But what of the Levity/Lumina (the Levity is variously claimed to be either unisex, or a mens pack, and the Lumina suited to women)? It has generally been reviewed as having a good harness but fragile, lacking features (Osprey have omitted many extras, such as hip pockets, in order to save weight), and suitable only for light loads. Certainly the fabric doesn’t look like it would stand up to bush-bashing or to the brutal treatment sometimes offered up by transport operators, and the lid buckles are too tiny for large, cold, or gloved hands. The price is about NZ $100 more than the Talon and as of March 2018 only the 60L version seems to be sold in NZ.
Another Osprey alternative to the Talon is the slightly larger Exos (female version Eja), a 48L pack weighing 1190g. This is popular with long distance walkers for its balance of features (including a trampoline back mesh), weight and price, but it is not sold in NZ.
If you need 50L (and it is carrying a tent that may push you in this direction) then Kathmandu’s Altai is 1.34g and comes in a 100g lighter women’s version. Macpac had a lightweight pack, the Tasman 45 (45L) at a claimed 1.1kg, in 2016 but seemed to have dropped it quickly and now have the Fiord at 40L and 1.04kg. That’s a shame, as the Tasman had a nice mesh panel on the back that kept the pack separated from your back (no cold wet T shirt from sweat). A friend bought the Tasman and loves it, so nothing wrong with it and you may be able to find one second hand on TradeMe or elsewhere. The Macpac Fiord looks similar to an Osprey but has bigger hip pockets, which is a definite plus in my view, as there is a lot of stuff you want to have at hand without having to take the pack off – maps, the guides, sunglasses, cellphone/camera, museli bars/scroggin, etc. In 2017 Macpac have brought out the Pursuit 40 Alpine Series made from the incredibly light and strong dyneema fabric. That pack is 37L and weights just 610g, but is a very pared back climbing pack, with no mesh back, no frame, and no padded hip belt. If only Macpac could remake it into a long distance trail pack we’d have a NZ winner.
Speaking of NZ winners, there is the Aarn pack, a novel pack system invented in this country that spreads the load between your front and back so strain on your back is relieved and energy is saved. The packs themselves are relatively heavy (even the lightweight Featherlight one at 1.7 to 1.9kg all up), though I guess the makers would argue that this is offset by better distribution of weight on your body. I’m sure these packs are good for heavier loads, but once you get into the ultralight realm of hiking then load distribution becomes less important in my view.
Note that manufacturer’s claims for capacity can vary considerably from figures published by independent testers. The Tasman 45 looks a lot smaller than the Osprey Talon 44 for example though its claimed capacity is about the same. Part of it may depend on whether external pockets are included in the capacity measurement or not, so comparing one pack to another requires a consistent measuring methodology.

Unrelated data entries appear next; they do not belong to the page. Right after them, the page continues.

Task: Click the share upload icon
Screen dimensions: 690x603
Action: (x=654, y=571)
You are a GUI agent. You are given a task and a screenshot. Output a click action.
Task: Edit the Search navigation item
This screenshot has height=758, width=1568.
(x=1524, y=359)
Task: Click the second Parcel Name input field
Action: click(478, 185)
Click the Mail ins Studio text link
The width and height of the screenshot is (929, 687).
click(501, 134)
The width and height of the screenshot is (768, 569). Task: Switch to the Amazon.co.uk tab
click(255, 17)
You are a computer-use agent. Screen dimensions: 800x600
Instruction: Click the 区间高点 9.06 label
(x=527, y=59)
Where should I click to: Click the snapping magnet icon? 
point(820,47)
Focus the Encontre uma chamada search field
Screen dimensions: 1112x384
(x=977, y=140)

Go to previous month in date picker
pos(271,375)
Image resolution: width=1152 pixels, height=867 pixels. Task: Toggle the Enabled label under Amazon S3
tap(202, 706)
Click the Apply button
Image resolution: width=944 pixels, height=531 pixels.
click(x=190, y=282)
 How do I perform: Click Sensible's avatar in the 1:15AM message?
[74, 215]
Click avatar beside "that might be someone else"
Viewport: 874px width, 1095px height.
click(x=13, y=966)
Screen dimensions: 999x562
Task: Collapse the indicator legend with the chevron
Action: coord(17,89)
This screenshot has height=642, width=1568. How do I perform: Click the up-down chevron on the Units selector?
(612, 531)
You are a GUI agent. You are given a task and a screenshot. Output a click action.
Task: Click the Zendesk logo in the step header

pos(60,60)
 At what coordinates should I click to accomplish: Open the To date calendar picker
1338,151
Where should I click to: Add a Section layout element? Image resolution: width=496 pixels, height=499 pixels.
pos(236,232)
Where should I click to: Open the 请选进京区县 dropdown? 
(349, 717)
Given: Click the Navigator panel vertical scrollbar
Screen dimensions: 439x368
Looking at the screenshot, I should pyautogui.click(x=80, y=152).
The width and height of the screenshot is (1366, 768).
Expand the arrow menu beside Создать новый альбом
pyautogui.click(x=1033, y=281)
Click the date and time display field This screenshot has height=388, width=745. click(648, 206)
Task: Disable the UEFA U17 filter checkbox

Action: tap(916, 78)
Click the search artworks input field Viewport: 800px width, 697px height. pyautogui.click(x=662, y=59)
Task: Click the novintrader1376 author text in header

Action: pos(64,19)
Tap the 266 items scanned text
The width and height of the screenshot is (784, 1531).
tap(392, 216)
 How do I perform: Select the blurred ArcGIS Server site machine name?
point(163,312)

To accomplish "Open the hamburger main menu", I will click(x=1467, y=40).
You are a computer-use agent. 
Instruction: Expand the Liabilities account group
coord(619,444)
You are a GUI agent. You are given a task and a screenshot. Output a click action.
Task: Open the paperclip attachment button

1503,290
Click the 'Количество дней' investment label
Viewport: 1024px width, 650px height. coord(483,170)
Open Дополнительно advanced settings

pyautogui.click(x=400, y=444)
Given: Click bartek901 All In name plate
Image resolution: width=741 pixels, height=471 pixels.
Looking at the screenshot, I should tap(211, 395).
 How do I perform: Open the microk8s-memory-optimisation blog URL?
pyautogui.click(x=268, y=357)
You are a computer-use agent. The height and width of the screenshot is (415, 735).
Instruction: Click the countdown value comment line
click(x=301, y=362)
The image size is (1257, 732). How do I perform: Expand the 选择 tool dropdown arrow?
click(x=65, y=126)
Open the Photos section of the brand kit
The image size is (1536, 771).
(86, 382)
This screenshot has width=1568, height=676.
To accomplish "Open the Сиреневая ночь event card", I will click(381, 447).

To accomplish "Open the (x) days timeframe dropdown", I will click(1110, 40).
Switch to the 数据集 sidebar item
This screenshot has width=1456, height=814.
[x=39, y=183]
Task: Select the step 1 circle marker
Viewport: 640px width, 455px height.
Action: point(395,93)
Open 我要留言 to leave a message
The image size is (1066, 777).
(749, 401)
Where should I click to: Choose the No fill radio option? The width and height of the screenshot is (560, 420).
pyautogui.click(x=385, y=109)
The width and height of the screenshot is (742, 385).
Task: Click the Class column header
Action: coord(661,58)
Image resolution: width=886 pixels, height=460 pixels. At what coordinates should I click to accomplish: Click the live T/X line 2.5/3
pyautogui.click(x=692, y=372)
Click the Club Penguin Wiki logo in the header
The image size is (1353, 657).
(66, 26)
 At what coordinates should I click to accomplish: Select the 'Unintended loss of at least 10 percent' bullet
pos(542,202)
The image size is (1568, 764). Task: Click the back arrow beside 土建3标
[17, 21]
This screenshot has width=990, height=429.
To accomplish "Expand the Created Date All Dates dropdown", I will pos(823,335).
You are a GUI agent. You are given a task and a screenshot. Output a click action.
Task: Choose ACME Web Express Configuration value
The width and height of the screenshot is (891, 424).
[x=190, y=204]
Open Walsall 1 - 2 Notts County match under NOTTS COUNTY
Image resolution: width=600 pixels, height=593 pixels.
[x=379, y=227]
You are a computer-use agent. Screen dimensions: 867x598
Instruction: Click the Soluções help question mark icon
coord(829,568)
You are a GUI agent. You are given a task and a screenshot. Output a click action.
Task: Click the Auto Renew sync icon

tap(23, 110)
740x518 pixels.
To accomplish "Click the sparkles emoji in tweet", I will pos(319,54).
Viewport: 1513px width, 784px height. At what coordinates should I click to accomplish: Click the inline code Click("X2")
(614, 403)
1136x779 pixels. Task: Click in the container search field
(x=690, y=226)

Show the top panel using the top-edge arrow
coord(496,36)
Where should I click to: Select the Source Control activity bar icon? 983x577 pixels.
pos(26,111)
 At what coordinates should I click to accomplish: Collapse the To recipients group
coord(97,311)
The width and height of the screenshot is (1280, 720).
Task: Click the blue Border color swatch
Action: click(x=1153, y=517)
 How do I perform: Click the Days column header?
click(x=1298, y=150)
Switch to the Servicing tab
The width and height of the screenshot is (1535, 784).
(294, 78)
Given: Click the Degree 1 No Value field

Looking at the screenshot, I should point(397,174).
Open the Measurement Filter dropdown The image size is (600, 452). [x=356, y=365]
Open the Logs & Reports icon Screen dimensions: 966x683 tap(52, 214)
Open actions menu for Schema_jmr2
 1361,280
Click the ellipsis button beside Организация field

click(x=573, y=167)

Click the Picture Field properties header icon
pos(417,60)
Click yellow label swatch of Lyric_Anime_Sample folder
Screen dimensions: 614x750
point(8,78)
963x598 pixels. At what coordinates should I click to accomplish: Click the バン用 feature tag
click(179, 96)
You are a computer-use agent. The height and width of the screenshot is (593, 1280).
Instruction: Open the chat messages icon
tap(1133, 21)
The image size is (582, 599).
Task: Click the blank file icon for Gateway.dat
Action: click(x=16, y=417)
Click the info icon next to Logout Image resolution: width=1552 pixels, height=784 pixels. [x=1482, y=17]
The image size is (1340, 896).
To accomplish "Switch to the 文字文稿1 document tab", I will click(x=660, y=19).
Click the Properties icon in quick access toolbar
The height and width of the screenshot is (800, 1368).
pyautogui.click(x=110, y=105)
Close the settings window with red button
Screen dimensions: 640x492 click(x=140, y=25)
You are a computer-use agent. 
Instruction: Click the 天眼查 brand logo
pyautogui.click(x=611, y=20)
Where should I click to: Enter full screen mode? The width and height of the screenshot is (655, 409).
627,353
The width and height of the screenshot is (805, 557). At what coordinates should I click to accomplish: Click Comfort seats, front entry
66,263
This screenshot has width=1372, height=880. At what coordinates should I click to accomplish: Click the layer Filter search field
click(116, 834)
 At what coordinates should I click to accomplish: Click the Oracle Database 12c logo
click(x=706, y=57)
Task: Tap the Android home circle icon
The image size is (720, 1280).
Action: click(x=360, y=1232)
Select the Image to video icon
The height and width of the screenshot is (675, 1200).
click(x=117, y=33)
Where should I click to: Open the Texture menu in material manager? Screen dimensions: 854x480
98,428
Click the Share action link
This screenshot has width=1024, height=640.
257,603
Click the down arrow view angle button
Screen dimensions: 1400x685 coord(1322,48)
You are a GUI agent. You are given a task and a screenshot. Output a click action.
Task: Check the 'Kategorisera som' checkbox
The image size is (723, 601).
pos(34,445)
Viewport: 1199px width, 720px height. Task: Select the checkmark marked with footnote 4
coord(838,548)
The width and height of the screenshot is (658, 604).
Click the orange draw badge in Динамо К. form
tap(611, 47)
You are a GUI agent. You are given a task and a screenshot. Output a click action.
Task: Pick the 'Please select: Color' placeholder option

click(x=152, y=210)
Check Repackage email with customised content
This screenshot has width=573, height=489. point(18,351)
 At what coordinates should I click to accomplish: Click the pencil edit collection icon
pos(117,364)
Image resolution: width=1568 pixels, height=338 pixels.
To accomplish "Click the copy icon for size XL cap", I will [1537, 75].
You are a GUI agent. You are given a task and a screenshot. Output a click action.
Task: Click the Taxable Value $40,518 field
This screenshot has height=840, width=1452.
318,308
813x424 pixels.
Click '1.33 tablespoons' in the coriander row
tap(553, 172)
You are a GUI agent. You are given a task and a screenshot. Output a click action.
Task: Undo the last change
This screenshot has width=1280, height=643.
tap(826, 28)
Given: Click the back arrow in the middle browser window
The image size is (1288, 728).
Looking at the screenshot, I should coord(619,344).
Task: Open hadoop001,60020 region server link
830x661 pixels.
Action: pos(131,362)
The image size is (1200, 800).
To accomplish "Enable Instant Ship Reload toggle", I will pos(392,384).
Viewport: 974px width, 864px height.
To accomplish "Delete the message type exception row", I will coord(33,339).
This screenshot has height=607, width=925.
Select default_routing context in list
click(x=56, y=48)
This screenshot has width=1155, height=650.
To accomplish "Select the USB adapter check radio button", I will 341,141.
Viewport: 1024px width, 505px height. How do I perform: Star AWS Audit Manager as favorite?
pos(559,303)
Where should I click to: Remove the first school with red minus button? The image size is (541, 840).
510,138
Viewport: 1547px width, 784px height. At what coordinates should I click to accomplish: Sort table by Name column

Packs lighter than the Osprey can be found via lightweight hiking sites in the USA and elsewhere. See the ultralight backpacking section of SectionHiker for example, and ultralight packs at Backcountry Gear or Hyperlite Mountain Gear. But while you may be able to save 200 or so grams, there will probably be a trade-off in comfort and functionality, not to mention price. Note that the very lightest ones don’t have frames, so require very careful packing and light loads to be comfortable. There is a review of ultralight backpacks on Outdoor Gear Lab. The packs here average between 40 and 55 L, and weigh around 850g. The top rated and exceptionally light Z-Pack Arc Blast 52 (50 L measured) weighs just 603g but costs NZ $470 list, plus probably around NZ $100 shipping. Compare that to the $200 to $300 (or less than $200 in a sale) you would spend on buying a pack in New Zealand.
Stoves – Gas or Alcohol?
Most TA hikers have some sort of gas stove. They are quick to set up and get going and burn with a hot, strong flame. The lightest and most compact way to go is to get one of the small screw-in burner heads. Both Kathmandu and Macpac have a titanium one that weighs about 50g. Your weight then is just the additional weight of the gas and the bottle. Make sure you unscrew the stove burner after use, as the tap can be knocked to the on position in your pack and drain the cylinder (it happened to me!) A problem with gas is knowing how much gas you need, and at any given point, how much is left. With some previous experience you can work out how many burns you can get out of a given size bottle to boil your usual quantity of water. Then, as you go, scratch a mark each time you burn the stove so you know how much you have left before you need a new bottle. This is an inexact business however, and you can easily get caught out. Then there is the question of where you can get a new bottle. Invercargill, Te Anau, Queenstown, Wanaka and maybe Twizel are certain sources, but it’s hard to guarantee there will be a bottle in stock of the size you want in places like Arthur’s Pass or St Arnaud. So you may have to carry much more than you really need.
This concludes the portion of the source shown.